(Prompt 1):
Answer these questions from the blog post on corporate blogging, giving each answer on its own line with the same letter:
(a) To which city is the author heading to teach a session on social media?
(b) Who posed the question about what an employee should blog on, and with which company?
(c) What does Nick Jacobs use ourtownonline.biz for?
(Prompt 2):
In the blog post on corporate blogging, list every website that Nick Jacobs says he uses, along with its purpose.

(Text shown):
........

Coporate Blog Content

03/19/2007

It's gonna be a bloggy kind of a week. From the great meet-up on with Josh Hallett and Atlanta blogs I'm heading off to Las Vegas to teach a session on social media, The Good. The Blog. The Ugly, for the American Marketing Association's Marketing Workshop and then off to NYC to talk at BlogHer Business and more happy happy blogger fun with CK and lots of awesome friends. 

Hugh_blogging_2 As part of the Marketing Workshop gig I asked the folks attending the session if they had any specific questions they wanted to discuss. Peter C. VanRysdam, 352 Media Group, posed an interesting one.

What is the relationship between corporate communication, industry news, and personal information that the employee should blog on?   

I had my ideas, however, I wondered what corporate bloggers would have to say; so I reached out to a few BBF (blogger best friends). These bloggers work with organizations ranging from healthcare, technology and consumer products to business-to-business. Their responses were insightful and I thought .. hmm .. this would be a great post.  Thanks to Peter for the terrific question and to the informal panel who agreed to share their thoughts with Diva's readers. 

Nick Jacobs, President of Windber Medical Center and the Windber Research Institute  -  Truthfully, I use Hospitalimpact.org for national and international policy issues.  I try to use windberblog.typepad.com for local issues and some diary type posts.  I use ourtownonline.biz  for humor!  So, my formula is more of that from a creative than an administrator.

Remi Adams, Director of Public Relations Homestead (CEO Unplugged Blog) - The answer to that question lies entirely within each, unique, organization; and I don’t think that there should be an “all size fits one” approach to social media within a corporate setting.

This question, however, also depends on what you’re trying to accomplish with your blog. For Homestead, it’s thought leadership in small business and entrepreneurship, so the blog has little to do with the nuts and bolts of our core business and/or product offerings. It’s also written by a smart and savvy CEO, who is as good an information filter as they come. If you’re touching upon appropriate guidelines for employees, this should be based on individual circumstances determined by each organization.

........

(Data to examine):
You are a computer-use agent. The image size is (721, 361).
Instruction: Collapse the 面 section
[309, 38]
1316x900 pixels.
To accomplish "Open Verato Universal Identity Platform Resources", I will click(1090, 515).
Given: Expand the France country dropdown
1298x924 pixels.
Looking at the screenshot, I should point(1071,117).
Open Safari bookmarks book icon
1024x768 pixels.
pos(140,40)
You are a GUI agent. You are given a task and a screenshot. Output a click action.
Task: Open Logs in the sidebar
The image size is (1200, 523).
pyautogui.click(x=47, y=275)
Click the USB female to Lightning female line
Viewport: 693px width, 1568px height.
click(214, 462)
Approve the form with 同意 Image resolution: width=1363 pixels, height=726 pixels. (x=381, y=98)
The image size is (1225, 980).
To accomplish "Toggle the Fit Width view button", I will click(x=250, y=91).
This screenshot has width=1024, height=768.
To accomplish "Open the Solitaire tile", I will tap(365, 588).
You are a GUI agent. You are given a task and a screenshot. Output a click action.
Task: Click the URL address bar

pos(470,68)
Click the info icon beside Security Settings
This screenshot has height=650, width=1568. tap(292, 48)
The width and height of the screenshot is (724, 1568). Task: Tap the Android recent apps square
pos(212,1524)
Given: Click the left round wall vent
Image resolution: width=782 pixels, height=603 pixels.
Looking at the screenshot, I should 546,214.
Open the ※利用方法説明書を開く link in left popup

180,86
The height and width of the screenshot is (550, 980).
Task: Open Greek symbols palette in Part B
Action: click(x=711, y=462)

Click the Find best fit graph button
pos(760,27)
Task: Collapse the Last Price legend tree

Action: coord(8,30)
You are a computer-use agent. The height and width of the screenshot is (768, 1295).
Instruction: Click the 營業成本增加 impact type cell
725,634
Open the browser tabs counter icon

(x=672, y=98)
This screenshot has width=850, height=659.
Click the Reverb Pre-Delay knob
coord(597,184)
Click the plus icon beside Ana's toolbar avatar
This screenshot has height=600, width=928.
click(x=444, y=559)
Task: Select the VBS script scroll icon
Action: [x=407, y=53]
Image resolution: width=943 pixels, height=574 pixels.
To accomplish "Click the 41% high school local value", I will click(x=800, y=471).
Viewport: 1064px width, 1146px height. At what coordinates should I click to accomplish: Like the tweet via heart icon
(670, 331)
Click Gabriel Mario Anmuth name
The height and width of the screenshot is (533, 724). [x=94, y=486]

........

(Expected output 1):
(a) Las Vegas
(b) Peter C. VanRysdam, 352 Media Group
(c) Humor

(Expected output 2):
- Hospitalimpact.org: national and international policy issues
- windberblog.typepad.com: local issues and some diary-type posts
- ourtownonline.biz: humor